Cameroun : Les populations font la police au Nord – 10/05/2014

Tchéré. Un mois après l’enlèvement des missionnaires, les fidèles redoublent de vigilances.

Depuis l’enlèvement de deux prêtres italiens et d’une religieuse catholique canadienne, les rapports entre les villageois et les étrangers sont empreintes de méfiances et de suspections. Au cours des nombreuses réunions réunissant les forces vives de la localité et les autorités de la place, il a été instruit aux villageois par l’entremise des chefs de quartier de dénoncer tout mouvement suspect.
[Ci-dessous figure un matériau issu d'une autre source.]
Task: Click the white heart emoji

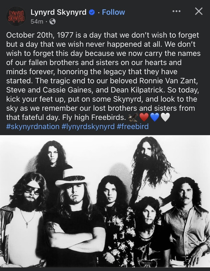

Conséquence, tout étranger est considéré comme étant un espion à la solde de Boko Haram. Un comité de vigilance a même été mis sur pied pour assurer la sécurité. Une sécurité qui était à son comble le 4 mai, un mois jour pour jour après l’enlèvement des religieux. Les fidèles chrétiens de la paroisse Saint Marc de Tchéré-Tchakidjebe gardent encore dans leurs coeurs les stigmates de la nuit du 4 avril 2014. Et c’est le père Antonio, venu de Bogo qui a officié la messe. Dans son homélie, il demandé aux chrétiens de continuer dans la prière.

Car, a-t-il  dit, «c’est dans la foi que l’on puise les ressources pour affronter les difficultés de la vie. En effet, depuis l’enlèvement de ces missionnaires, tous les fidèles chrétiens se sont mis en prière pour que l’on retrouve les religieux». Pour Emmanuel Walama, responsable de la communauté de Djebe, en plus de notre communauté, celles de Tchakidjebe, Godola, Dogba et Mikiri s’unissent en prière chaque matin afin de demander au Très Haut la libération dans de bonnes conditions des religieux pris en otage.

Les jeunes, eux, veillent activement à toute infiltration suspecte. Les inconnus sont auditionnés, et doivent à la limite montrer patte blanche. Saidi Sylvain est de ceux-là. Ce jeune catholique est nostalgique des moments passés avec leur aumônier, le père Jean Paul Marta, modérateur des jeunes au niveau de la paroisse. «Nous ne voulons pas que notre village soit une zone de non-droit. Nous n’avions pas de problème ici et Tchéré est connu pour être un havre de paix», indique-t-il.

«Nous sommes orphelins aujourd’hui. C’est comme si on nous a enlevé nos propres parents. En l’absence de ces missionnaires nous nous sentons égarés», poursuit Almay Celestine, un autre jeune.